From the very first notes of Anomie, the opening track on what was to be a surprise new album from the blues-tinged stoner-rock outfit, we were exclaiming: “That sounds like cr…!
Then, as we listened to the album, my fifties – whose teenage years were glorified by Led Zep and other 1970s legends – found themselves remembering that, after all, this band led by Olivier Langevin and featuring ingenious keyboardist François Lafontaine (Karkwa), 4-string desperado Fred Fortin, drummer (and tinkerer) Pierre Fortin (Les Dales Hawerchuk) and the excellent Karine Pion (Belle et Bum) on vocals and percussion, had nothing to envy from the international bands of yesterday and today.
Well, we’re not going to talk about the lyrics, which aren’t really the focus here, but rather about the raw, hypnotic energy that reminds us of the good old days of the smoky bars when Galaxie 500 was born in 2002, its first name until 2010, in tribute to the famous Ford car of the same name.

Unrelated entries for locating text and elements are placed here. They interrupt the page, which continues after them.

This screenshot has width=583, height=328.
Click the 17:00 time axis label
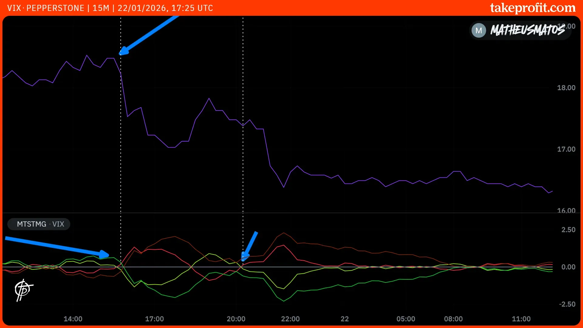click(154, 319)
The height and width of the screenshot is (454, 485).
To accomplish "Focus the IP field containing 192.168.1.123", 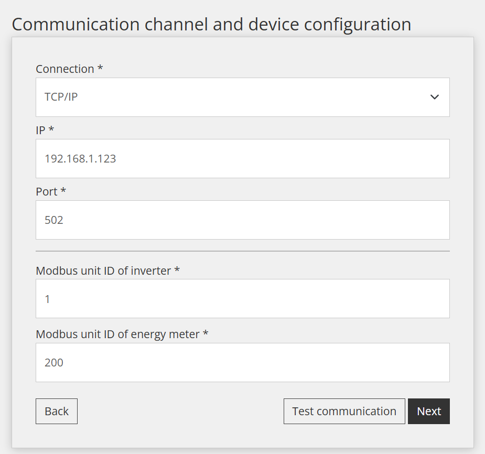I will click(242, 158).
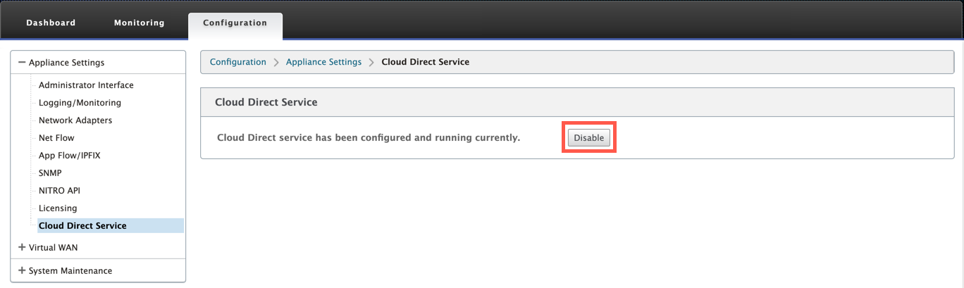
Task: Select Net Flow in sidebar
Action: tap(56, 138)
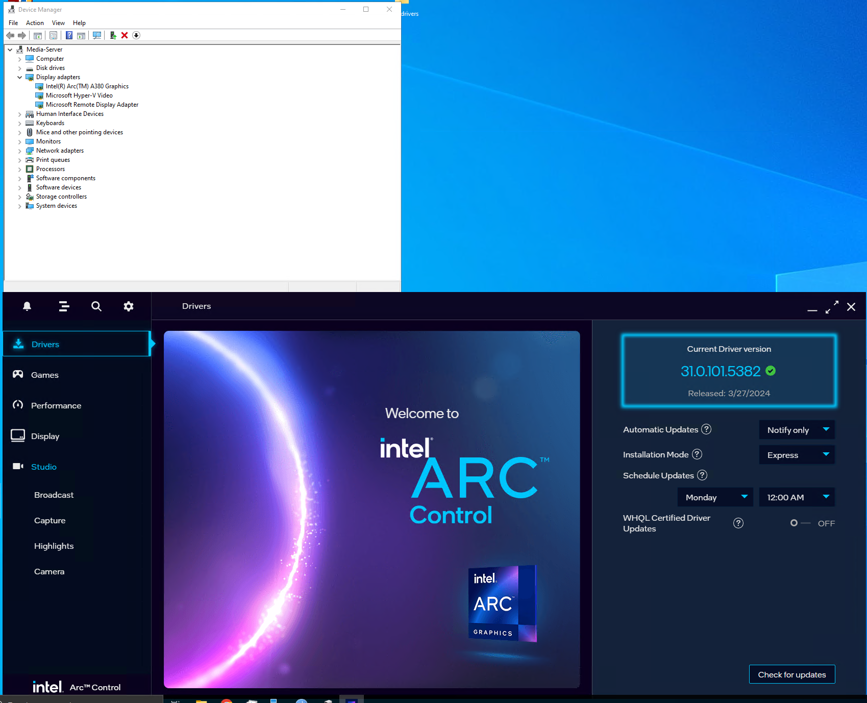Expand the Network adapters tree node

pyautogui.click(x=20, y=150)
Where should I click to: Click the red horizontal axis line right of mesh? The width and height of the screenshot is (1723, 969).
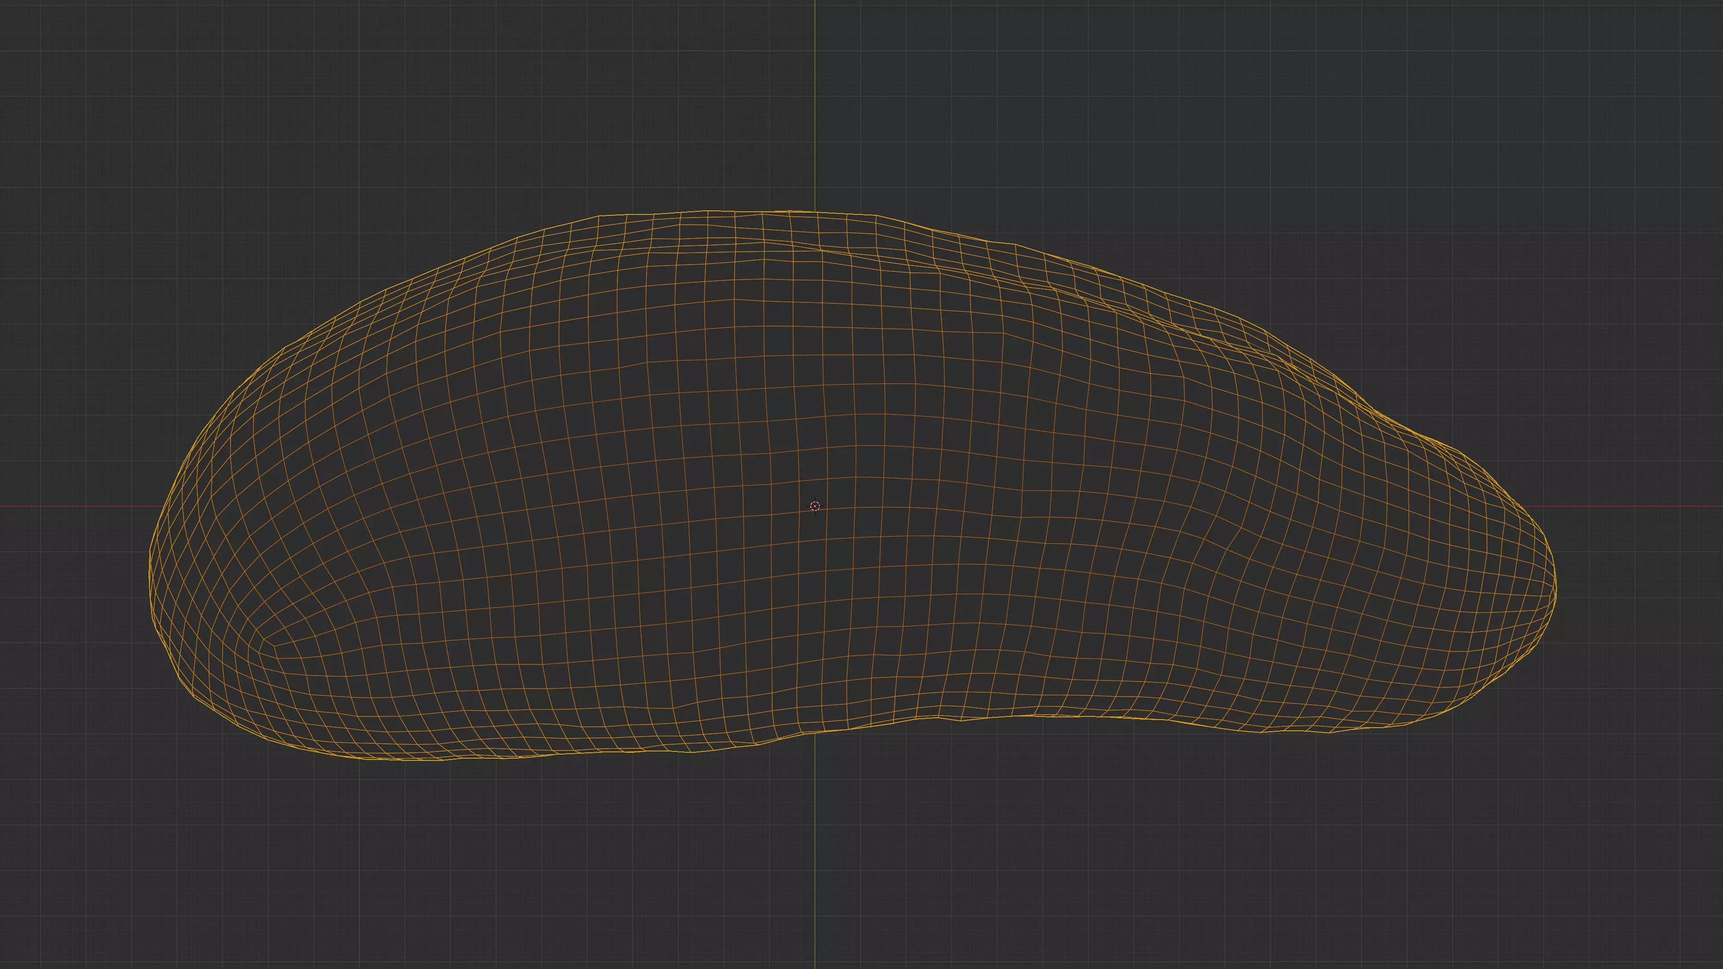[1639, 506]
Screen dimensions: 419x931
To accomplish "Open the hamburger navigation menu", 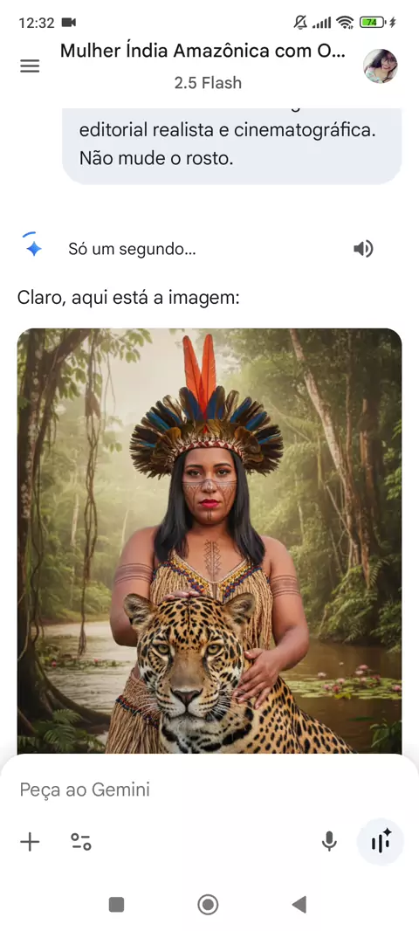I will coord(30,66).
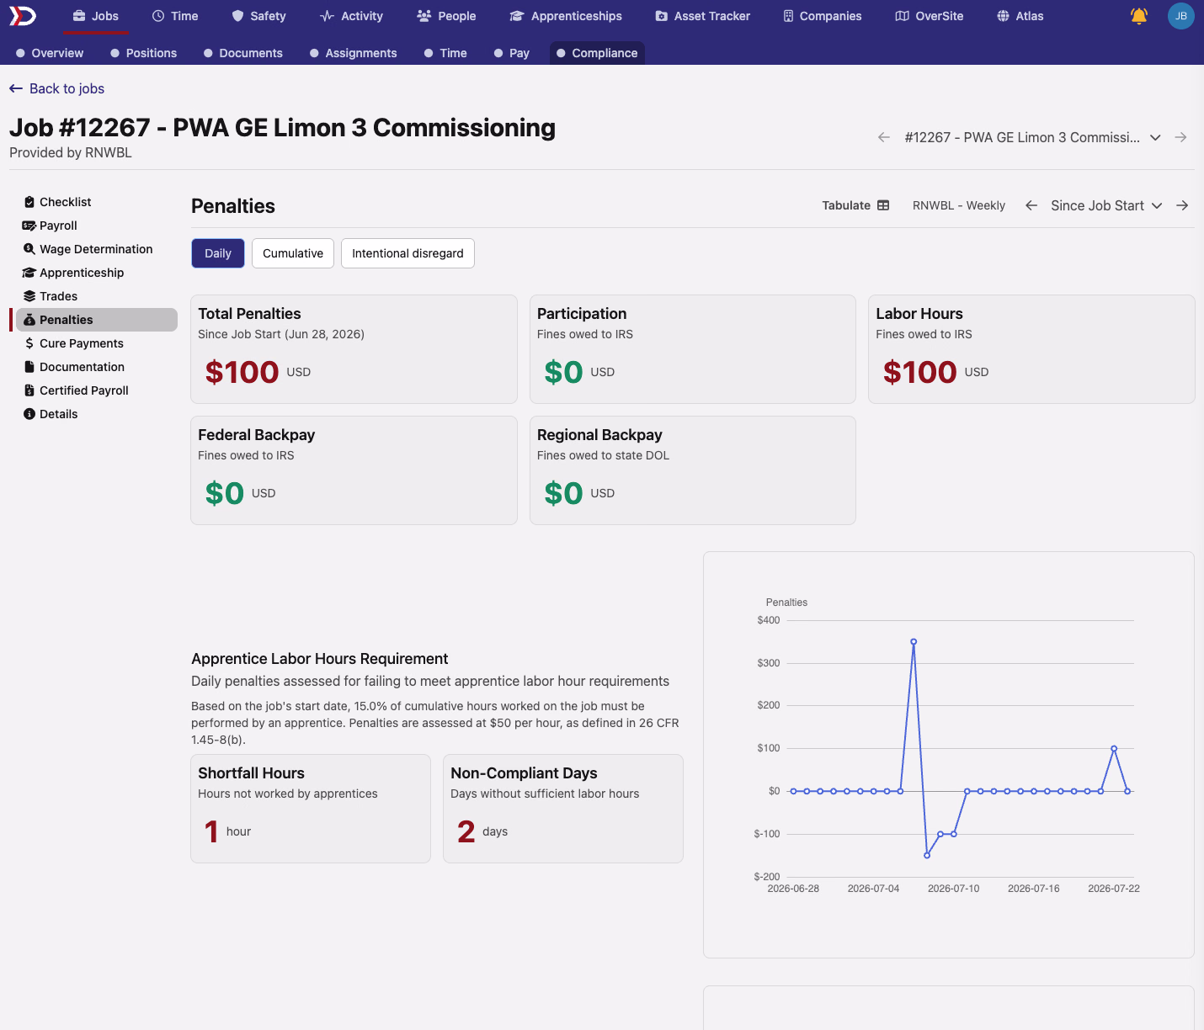The width and height of the screenshot is (1204, 1030).
Task: Switch to Intentional disregard view
Action: (408, 253)
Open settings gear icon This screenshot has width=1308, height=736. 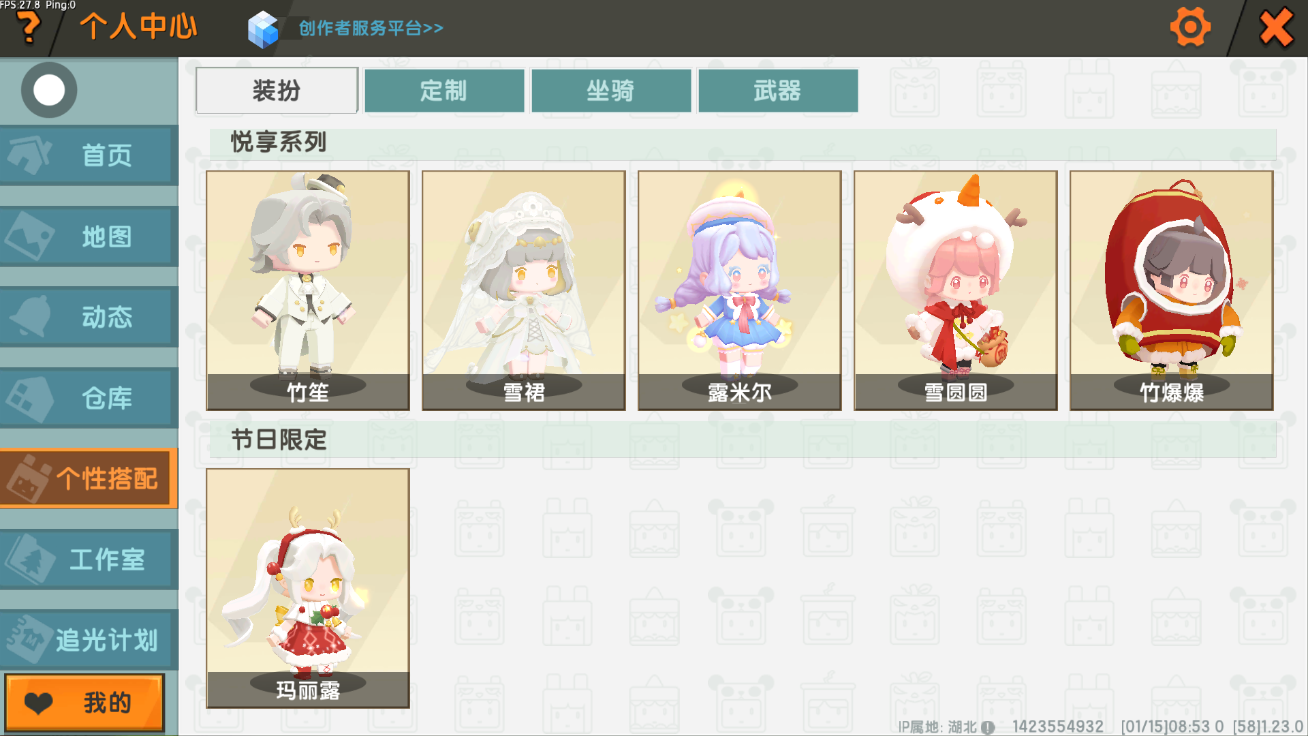pos(1190,27)
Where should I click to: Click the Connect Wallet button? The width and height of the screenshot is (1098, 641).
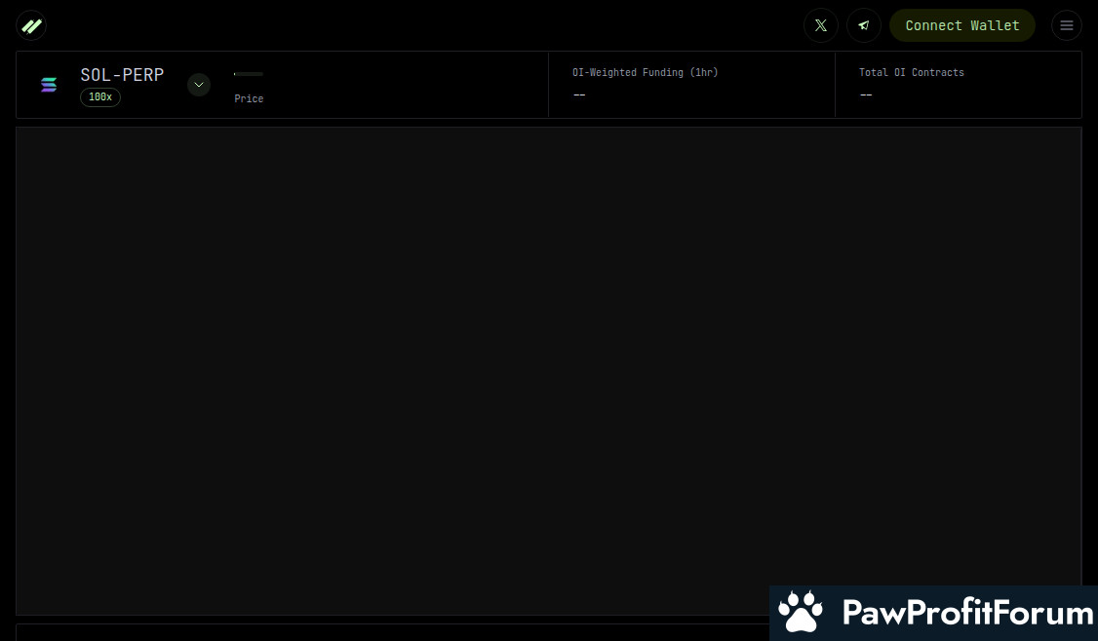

From punk to Hendrixian influences, and sometimes to those of the Beatles, Dylan or ZZ Top (the captivating Le Spleen de Montréal), this live-energy studio album is “an explosion of many songs, not a single bullet fired”, we might say, paraphrasing Jack White.
Fortunately for fans of big thrash rock and controlled sonic skids, drummer Pierre Fortin urged Langevin, who hadn’t touched a guitar during the pandemic, into the studio to wring his guts and see what would come out.
The result, solid and convincing, offered the band’s merry men a fine excuse to once again criss-cross the circuit of Quebec bars that play alternative music. Who said rock was dead?